The criticisms and concerns embedded in the two statements might appear mild but in the world of public health diplomacy, they are unusually frank.
'Potentially we're going to be asking a lot of questions one day as to why we didn't do more.' —Michael Osterholm, Centre for Infectious Disease Research, Univ. of Minnesota
One expert called the WHO statement a shot across the bow for the countries that have been the sources of MERS infections.
"When you see those words you realize that this is not being handled," said Michael Osterholm, director of the Centre for Infectious Diseases Research and Policy at the University of Minnesota.
"The WHO statement and the ECDC both — they're really important statements."
But even at that, Osterholm fears the time for carefully worded warnings may be running out.
"You've got to kind of call the code," he said. "Either there is going to be an intensive effort made to understand what's going on in the Middle East and appropriate control measures brought to bear or potentially we're going to be asking a lot of questions one day as to why we didn't do more."

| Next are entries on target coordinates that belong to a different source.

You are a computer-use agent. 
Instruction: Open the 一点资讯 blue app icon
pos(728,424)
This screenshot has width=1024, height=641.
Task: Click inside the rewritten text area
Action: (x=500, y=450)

Neither the WHO nor the ECDC is currently calling for the type of travel advisory the WHO levied on Toronto during the SARS outbreak. At the height of SARS, the WHO urged world travellers to stay away from afflicted areas, including Toronto.
But the ECDC said European travellers to the Arabian Peninsula and surrounding countries should be informed of the infection risk. And companies that operate medical evacuations should be reminded of their responsibility to try to prevent transmission of infections across borders.
It suggested that mapping the medical evacuation routes from that region would help to identify which centres in Europe might be at greatest risk of receiving unidentified coronavirus cases.